[Start of section]

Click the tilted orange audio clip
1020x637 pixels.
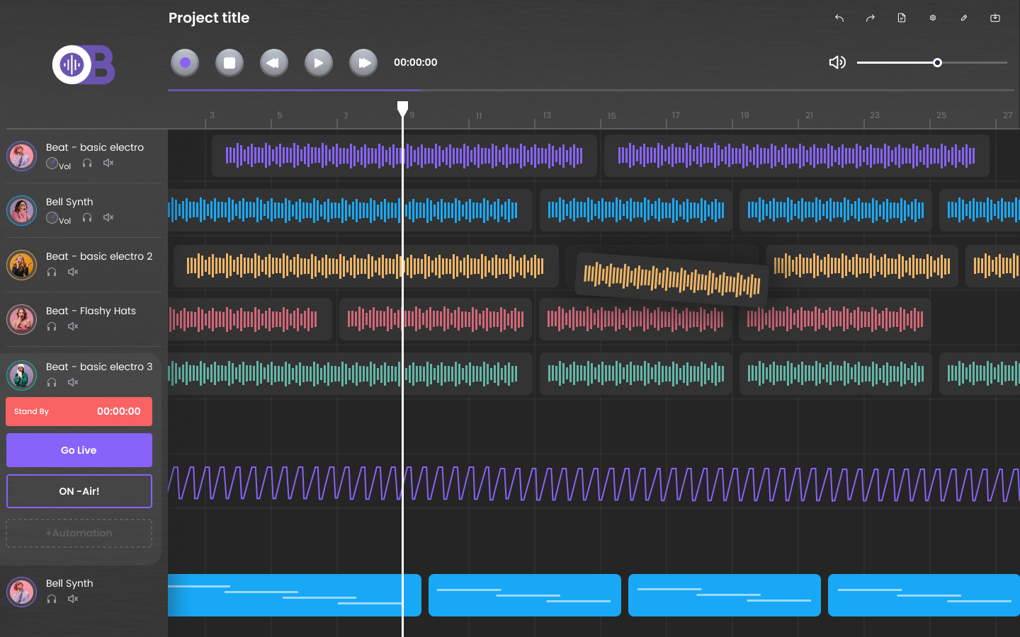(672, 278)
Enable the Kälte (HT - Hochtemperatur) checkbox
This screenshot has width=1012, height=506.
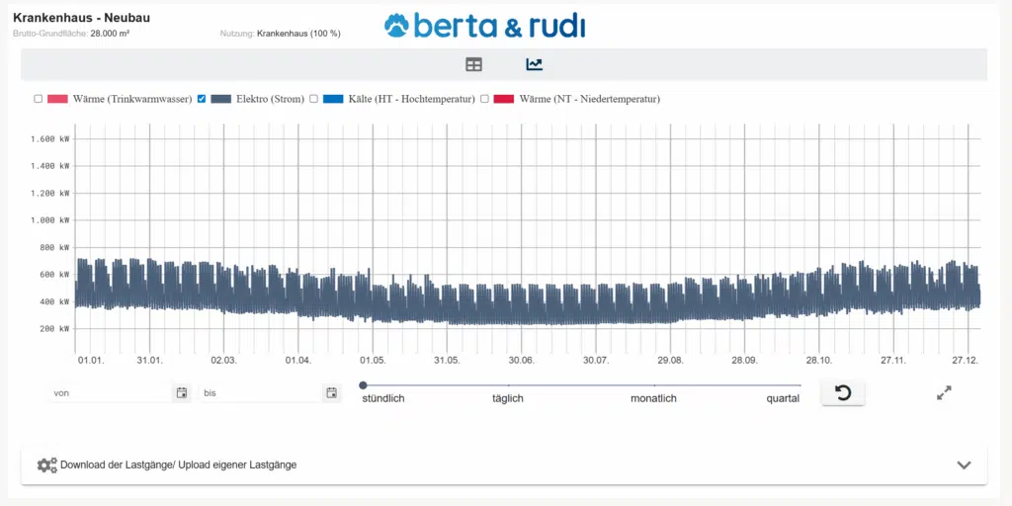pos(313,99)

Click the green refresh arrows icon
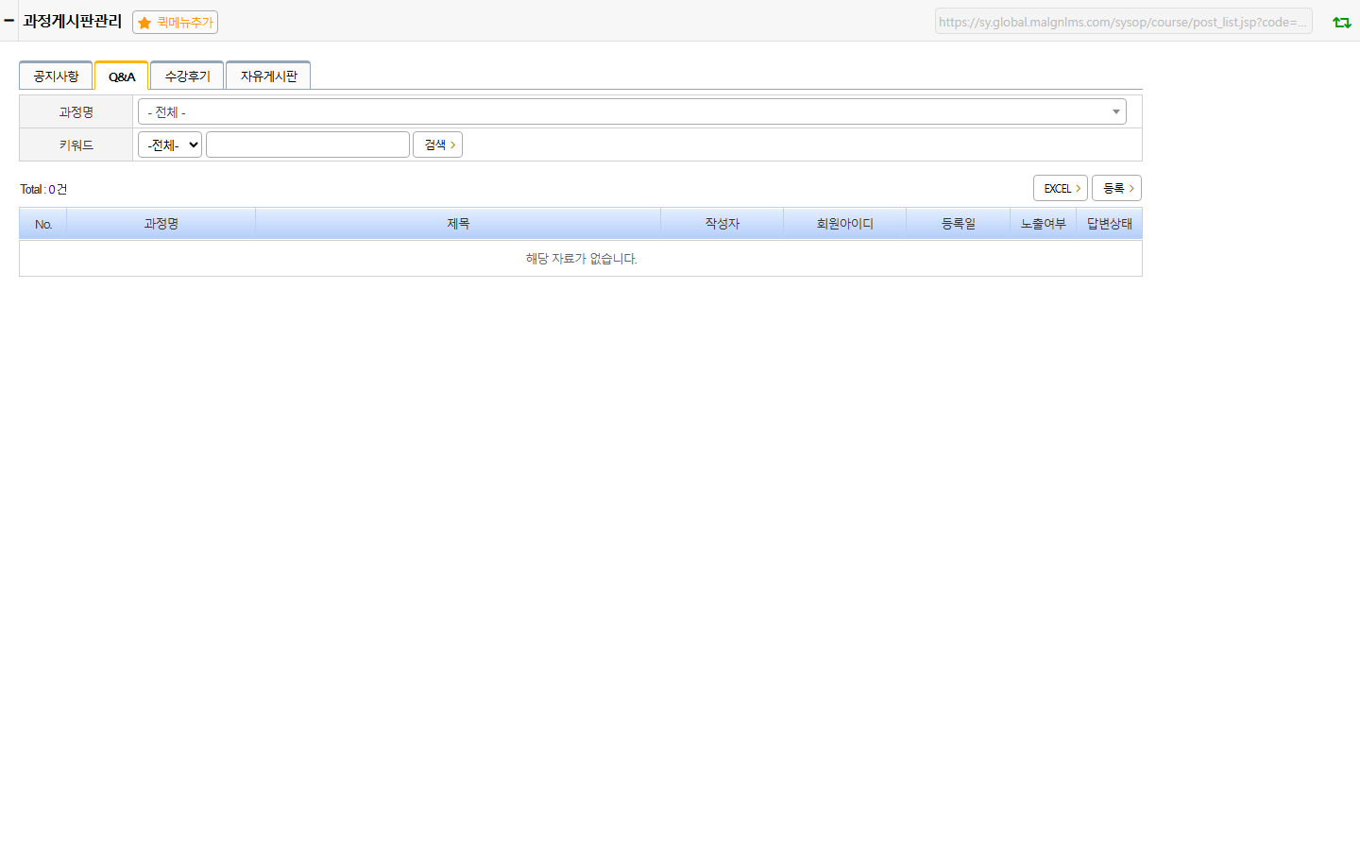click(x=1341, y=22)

[End of section]
[Start of section]

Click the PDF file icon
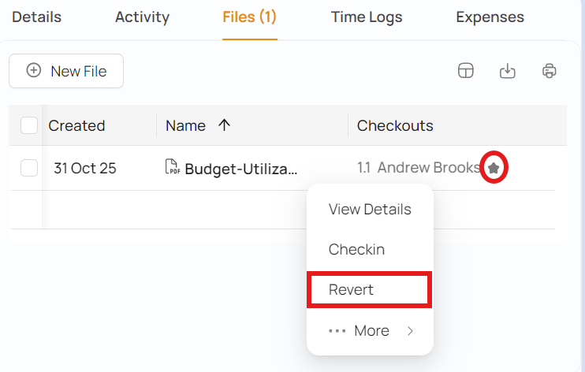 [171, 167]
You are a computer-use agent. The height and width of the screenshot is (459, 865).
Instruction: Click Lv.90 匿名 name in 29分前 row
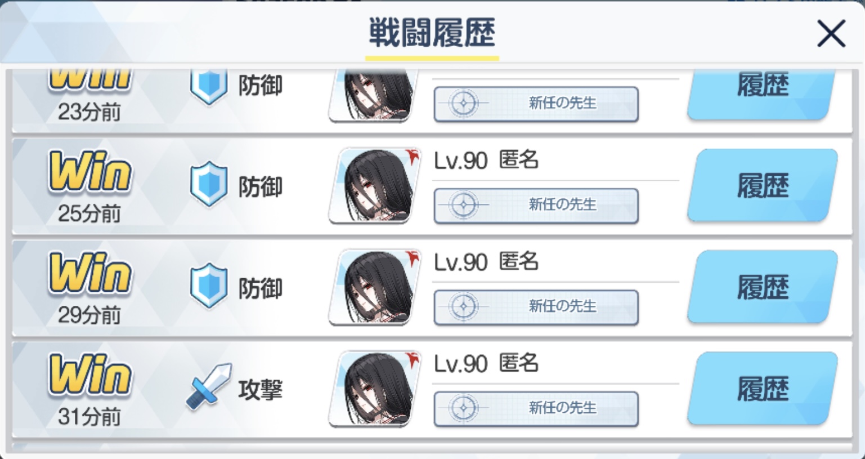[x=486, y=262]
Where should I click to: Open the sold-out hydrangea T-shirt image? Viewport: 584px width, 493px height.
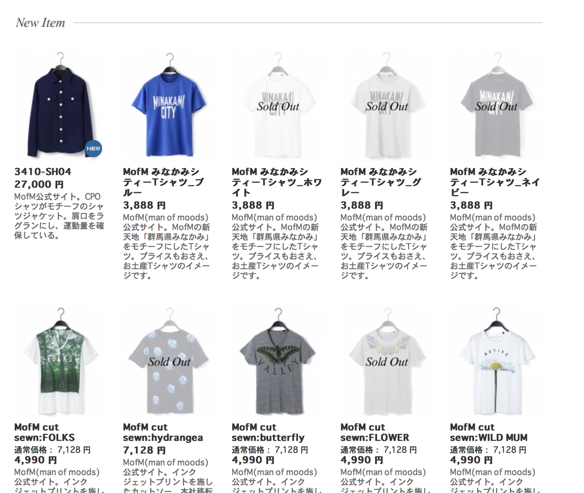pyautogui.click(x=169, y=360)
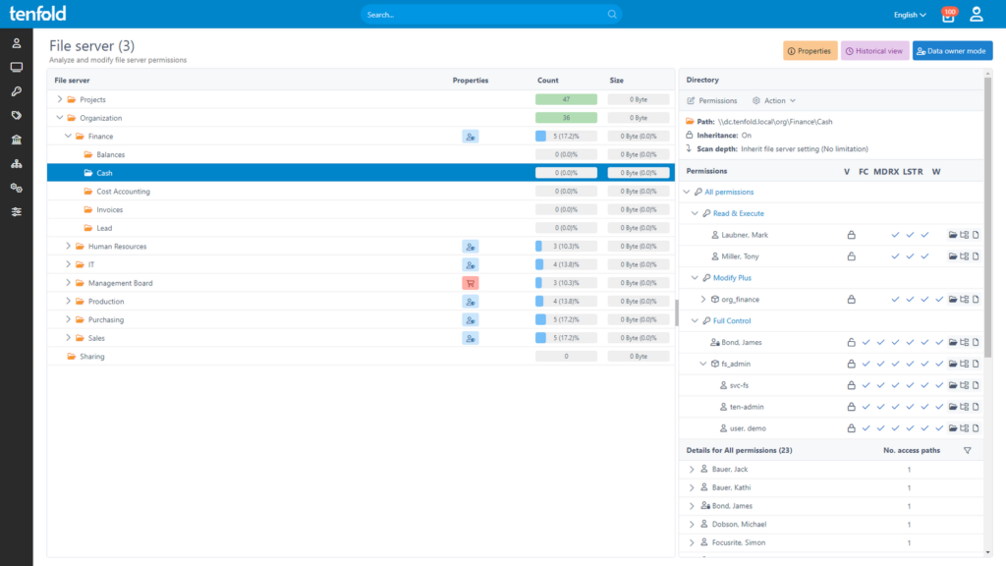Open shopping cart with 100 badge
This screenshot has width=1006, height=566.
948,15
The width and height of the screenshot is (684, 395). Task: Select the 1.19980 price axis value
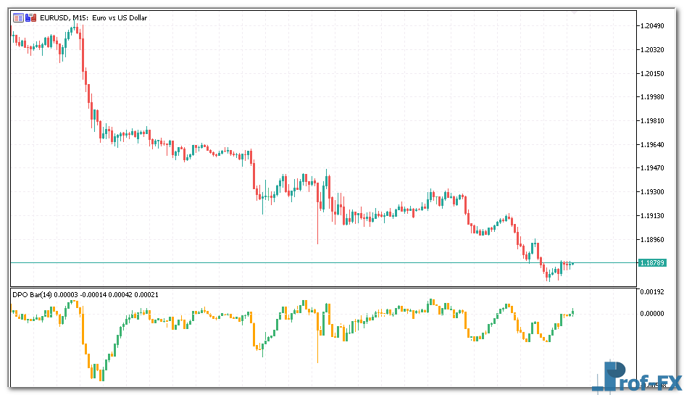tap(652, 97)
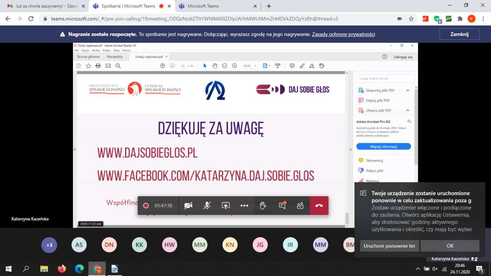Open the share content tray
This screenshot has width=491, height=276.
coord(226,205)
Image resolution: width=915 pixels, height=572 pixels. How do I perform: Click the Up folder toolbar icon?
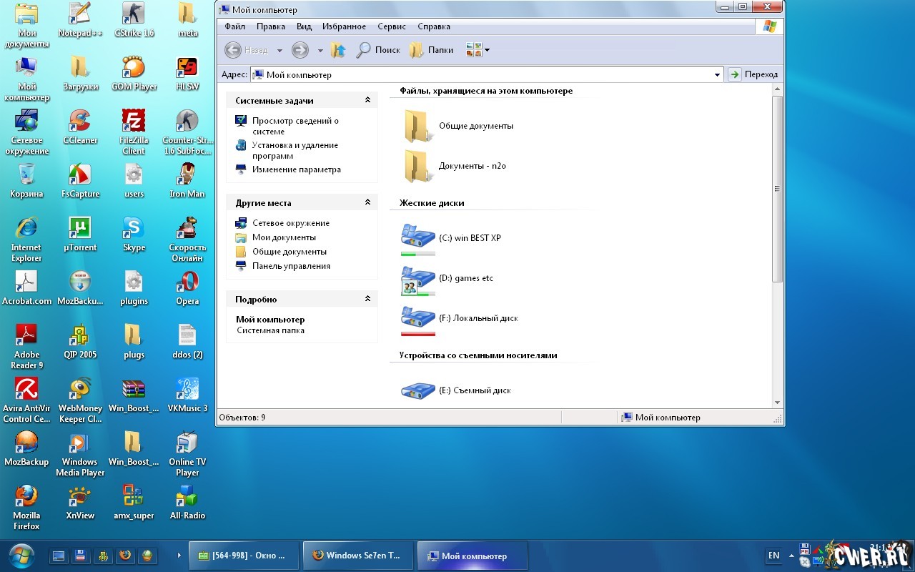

[End of section]

_Your goal_
From the records above, extract the lines from the one holding "Instruction: Click Lv.90 匿名 name in 29分前 row" through the one holding "Image resolution: width=915", word for word; omit the pictures.

_Solution below_
Instruction: Click Lv.90 匿名 name in 29分前 row
[x=486, y=262]
Where should I click to: Open the sold-out hydrangea T-shirt image? Viewport: 584px width, 493px height.
pyautogui.click(x=169, y=360)
Open shopping cart with 100 badge
This screenshot has width=1006, height=566.
948,15
The width and height of the screenshot is (684, 395). Task: Select the 1.19980 price axis value
tap(652, 97)
Open the share content tray
This screenshot has width=491, height=276.
coord(226,205)
Image resolution: width=915 pixels, height=572 pixels. How do I perform: Click the Up folder toolbar icon?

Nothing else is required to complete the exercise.